Former MemberFormer Member Posts: 1,876,324 The Mix Honorary Guru
Like I'm having trouble in history so I am going to go to a tutor to help me kind of tutor... as I learned there are multiple kinds to you folk ;)

Anywho, I have to tutor and I've never done anything like that and am all confused but they thought they would throw me in the deep end.

So I thought I would get some pointers. If you have been tutored (preferably when you the ages of 14-18 in and more specifically in history) what did you find helpful, unhelpful, like, dislike... anything at all that could help me not suck at this.

Thanks :)

Comments

  • Former MemberFormer Member Posts: 1,876,324 The Mix Honorary Guru
    Go to a tutor with questions.
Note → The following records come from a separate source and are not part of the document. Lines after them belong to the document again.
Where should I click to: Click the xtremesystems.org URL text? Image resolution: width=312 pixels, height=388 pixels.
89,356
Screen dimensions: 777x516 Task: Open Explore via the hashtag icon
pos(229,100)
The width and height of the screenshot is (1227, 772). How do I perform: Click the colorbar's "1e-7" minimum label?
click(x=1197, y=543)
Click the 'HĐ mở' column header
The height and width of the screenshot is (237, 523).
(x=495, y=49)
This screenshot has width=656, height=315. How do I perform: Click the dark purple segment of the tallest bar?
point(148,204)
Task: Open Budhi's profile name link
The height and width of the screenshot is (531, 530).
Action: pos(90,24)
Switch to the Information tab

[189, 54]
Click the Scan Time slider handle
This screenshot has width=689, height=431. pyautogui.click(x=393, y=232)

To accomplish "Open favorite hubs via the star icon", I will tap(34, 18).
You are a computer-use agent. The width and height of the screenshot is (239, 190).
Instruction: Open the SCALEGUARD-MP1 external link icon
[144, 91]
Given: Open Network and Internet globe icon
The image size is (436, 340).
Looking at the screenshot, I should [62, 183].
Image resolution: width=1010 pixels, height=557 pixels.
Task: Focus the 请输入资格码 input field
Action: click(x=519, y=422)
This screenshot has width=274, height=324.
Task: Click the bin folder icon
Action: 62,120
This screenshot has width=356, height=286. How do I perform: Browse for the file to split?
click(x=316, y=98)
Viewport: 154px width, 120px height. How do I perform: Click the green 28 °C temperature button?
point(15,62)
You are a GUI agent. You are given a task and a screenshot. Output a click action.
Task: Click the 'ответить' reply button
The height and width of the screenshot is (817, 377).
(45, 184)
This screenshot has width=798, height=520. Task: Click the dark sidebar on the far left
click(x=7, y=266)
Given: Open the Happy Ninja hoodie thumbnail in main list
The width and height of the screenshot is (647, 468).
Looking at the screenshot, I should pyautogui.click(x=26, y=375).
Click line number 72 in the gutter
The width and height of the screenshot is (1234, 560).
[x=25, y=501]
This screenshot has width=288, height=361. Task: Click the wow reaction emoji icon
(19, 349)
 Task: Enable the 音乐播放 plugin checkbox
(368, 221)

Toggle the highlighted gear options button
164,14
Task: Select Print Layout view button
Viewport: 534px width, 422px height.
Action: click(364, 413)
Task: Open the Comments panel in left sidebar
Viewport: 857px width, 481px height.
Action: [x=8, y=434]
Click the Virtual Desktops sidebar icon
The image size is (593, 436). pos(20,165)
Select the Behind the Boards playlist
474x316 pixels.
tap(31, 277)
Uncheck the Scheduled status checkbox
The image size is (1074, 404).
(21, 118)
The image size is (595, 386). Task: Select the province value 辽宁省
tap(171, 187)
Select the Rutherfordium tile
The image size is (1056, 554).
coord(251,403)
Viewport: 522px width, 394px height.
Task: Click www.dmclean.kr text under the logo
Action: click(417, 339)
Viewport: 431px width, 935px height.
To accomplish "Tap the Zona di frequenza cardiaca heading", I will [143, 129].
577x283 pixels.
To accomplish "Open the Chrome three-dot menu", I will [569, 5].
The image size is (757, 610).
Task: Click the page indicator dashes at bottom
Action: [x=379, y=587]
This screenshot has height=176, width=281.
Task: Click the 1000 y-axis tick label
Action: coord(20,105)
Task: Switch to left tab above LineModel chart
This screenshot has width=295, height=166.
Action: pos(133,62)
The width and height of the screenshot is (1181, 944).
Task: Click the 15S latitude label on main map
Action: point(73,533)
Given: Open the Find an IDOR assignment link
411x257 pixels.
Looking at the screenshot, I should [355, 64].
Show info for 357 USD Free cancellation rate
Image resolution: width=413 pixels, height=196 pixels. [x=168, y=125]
Base your questions on what you have read and how you want to use that reading to address any set or hypothetical question that you are studying towards.
  • Former MemberFormer Member Posts: 1,876,324 The Mix Honorary Guru
    I'm absoutly confused at what you said, sorry :(

    I'm going to be the tutor, not me going to a tutor.

    I don't even know what tutoring entails! Ah well. I've got my first time on Friday, time will tell what happens :p
  • Former MemberFormer Member Posts: 1,876,324 The Mix Honorary Guru
    Okay, so you're going to be helping someone else with their history studies as a tutor?

    Like anything where your supporting someone's learning the first thing to do is probably to get a good understanding of the specific issues of the person you are going to help.

    Maybe start by helping them go through the basic course outline and look at areas they are particularly interested in and on the flipside are finding the most difficult. Then you can try find new ways to use either their enthusiasm around the best parts, or come up with suggestions for dealing with the most difficult.

    In my experience the best tutors are those available to talk to at length and in detail about issues that a teacher may not of had time to specifically focus on with a student - so as katralla says you need to use their questions and issues as the guide for what to focus on.

    You should be there, in principal, to be the additional resource that is currently lacking, to build on and reinforce the learning in class and to encourage and build the confidence of the person you're working with.

    Leastways, that's my take anyway :)
  • Former MemberFormer Member Posts: 1,876,324 The Mix Honorary Guru
    Thank you very much :) It was quite an experience!